(Saved entries)
* * *

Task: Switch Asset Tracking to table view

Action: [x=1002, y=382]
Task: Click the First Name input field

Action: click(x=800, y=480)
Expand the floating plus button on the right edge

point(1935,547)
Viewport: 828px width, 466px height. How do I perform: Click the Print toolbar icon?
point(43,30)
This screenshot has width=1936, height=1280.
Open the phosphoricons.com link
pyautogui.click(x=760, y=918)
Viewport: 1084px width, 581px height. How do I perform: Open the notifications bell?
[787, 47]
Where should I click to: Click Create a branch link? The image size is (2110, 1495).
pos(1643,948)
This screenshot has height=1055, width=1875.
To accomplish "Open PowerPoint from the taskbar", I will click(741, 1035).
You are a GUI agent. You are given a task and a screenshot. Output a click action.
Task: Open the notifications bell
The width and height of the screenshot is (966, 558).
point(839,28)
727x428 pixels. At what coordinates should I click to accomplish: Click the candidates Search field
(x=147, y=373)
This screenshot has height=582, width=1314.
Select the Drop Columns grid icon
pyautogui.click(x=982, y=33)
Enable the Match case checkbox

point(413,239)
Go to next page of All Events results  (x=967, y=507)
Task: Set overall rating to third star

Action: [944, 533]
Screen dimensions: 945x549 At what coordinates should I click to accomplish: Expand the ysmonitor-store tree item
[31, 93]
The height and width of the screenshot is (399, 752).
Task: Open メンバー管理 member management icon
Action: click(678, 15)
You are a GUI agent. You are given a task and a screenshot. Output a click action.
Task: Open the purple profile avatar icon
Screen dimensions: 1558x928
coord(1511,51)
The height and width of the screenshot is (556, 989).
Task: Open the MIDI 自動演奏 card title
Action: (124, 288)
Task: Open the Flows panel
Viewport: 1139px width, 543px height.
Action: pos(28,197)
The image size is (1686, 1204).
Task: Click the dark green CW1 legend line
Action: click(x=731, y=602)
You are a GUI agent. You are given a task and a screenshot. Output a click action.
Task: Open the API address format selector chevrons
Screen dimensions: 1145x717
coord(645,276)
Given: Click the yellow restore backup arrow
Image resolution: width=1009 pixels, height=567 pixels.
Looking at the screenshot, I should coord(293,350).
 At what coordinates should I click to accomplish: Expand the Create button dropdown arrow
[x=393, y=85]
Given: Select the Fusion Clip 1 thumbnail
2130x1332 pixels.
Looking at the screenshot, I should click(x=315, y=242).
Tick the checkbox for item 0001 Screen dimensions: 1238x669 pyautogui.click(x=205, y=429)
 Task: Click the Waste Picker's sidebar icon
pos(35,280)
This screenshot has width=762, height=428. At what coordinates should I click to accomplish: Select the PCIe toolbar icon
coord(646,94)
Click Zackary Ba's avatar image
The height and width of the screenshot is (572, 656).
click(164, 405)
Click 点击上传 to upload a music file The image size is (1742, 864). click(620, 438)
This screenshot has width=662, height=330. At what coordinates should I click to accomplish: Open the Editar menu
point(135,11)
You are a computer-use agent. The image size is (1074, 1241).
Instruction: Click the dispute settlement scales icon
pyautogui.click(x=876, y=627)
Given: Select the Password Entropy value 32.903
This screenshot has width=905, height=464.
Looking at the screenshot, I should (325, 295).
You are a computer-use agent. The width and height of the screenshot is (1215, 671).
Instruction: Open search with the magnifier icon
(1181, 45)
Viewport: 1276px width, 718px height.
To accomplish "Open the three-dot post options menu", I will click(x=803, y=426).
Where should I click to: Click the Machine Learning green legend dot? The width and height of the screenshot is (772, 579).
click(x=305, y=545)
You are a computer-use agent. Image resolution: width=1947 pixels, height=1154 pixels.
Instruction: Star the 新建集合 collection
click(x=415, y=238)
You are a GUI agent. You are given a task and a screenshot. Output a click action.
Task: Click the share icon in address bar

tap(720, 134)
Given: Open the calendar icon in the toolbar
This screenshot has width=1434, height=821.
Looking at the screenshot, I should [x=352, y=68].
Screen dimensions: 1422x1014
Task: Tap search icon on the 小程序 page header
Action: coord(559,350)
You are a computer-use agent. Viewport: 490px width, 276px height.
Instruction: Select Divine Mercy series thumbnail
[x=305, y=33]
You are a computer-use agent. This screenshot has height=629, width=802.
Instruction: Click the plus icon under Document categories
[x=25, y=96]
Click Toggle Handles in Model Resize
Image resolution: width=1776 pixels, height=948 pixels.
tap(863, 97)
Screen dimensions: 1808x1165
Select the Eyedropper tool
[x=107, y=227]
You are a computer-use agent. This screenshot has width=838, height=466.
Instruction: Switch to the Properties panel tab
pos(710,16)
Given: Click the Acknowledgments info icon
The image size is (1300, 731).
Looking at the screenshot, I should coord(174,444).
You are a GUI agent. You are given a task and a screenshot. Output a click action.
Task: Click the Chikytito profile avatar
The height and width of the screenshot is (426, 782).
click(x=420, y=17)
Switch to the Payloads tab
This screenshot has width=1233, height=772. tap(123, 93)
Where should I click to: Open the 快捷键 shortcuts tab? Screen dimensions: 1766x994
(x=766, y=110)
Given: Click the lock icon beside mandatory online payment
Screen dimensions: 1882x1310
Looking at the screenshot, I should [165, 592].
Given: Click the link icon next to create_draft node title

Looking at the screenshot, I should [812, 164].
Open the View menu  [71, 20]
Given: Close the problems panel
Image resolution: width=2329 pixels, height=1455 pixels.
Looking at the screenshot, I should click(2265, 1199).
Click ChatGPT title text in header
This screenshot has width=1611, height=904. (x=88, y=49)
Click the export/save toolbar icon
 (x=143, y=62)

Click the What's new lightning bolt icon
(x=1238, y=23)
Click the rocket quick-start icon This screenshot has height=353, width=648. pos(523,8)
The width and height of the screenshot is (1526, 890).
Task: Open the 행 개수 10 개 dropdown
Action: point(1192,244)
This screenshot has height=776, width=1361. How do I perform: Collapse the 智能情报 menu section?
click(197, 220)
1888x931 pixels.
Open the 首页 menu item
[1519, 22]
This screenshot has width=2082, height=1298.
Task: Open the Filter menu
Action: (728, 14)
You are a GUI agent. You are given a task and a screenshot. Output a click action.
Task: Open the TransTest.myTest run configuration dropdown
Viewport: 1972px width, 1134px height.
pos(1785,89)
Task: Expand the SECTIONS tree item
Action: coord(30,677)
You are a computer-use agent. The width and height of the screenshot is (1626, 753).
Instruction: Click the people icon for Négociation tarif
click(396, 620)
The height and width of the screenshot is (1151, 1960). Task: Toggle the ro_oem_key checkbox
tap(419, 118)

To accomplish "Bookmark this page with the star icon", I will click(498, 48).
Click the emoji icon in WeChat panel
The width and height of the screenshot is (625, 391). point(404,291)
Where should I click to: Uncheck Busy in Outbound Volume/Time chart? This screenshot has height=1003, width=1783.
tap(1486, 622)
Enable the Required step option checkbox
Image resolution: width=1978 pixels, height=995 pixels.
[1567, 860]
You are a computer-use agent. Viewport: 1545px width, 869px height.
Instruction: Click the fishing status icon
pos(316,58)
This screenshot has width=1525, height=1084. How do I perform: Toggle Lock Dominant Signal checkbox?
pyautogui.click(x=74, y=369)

* * *

- _Work request_
From the records above, copy only the lines starting with the line that holds "Viewport: 1139px width, 543px height." and going on through the line that holds "is (1215, 671).", exactly as written.

- _Task result_
Viewport: 1139px width, 543px height.
Action: pos(28,197)
The image size is (1686, 1204).
Task: Click the dark green CW1 legend line
Action: click(x=731, y=602)
You are a GUI agent. You are given a task and a screenshot. Output a click action.
Task: Open the API address format selector chevrons
Screen dimensions: 1145x717
coord(645,276)
Given: Click the yellow restore backup arrow
Image resolution: width=1009 pixels, height=567 pixels.
Looking at the screenshot, I should coord(293,350).
 At what coordinates should I click to accomplish: Expand the Create button dropdown arrow
[x=393, y=85]
Given: Select the Fusion Clip 1 thumbnail
2130x1332 pixels.
Looking at the screenshot, I should click(x=315, y=242).
Tick the checkbox for item 0001 Screen dimensions: 1238x669 pyautogui.click(x=205, y=429)
 Task: Click the Waste Picker's sidebar icon
pos(35,280)
This screenshot has width=762, height=428. At what coordinates should I click to accomplish: Select the PCIe toolbar icon
coord(646,94)
Click Zackary Ba's avatar image
The height and width of the screenshot is (572, 656).
click(164, 405)
Click 点击上传 to upload a music file The image size is (1742, 864). click(620, 438)
This screenshot has width=662, height=330. At what coordinates should I click to accomplish: Open the Editar menu
point(135,11)
You are a computer-use agent. The image size is (1074, 1241).
Instruction: Click the dispute settlement scales icon
pyautogui.click(x=876, y=627)
Given: Select the Password Entropy value 32.903
This screenshot has width=905, height=464.
Looking at the screenshot, I should (325, 295).
You are a computer-use agent. The width and height of the screenshot is (1215, 671).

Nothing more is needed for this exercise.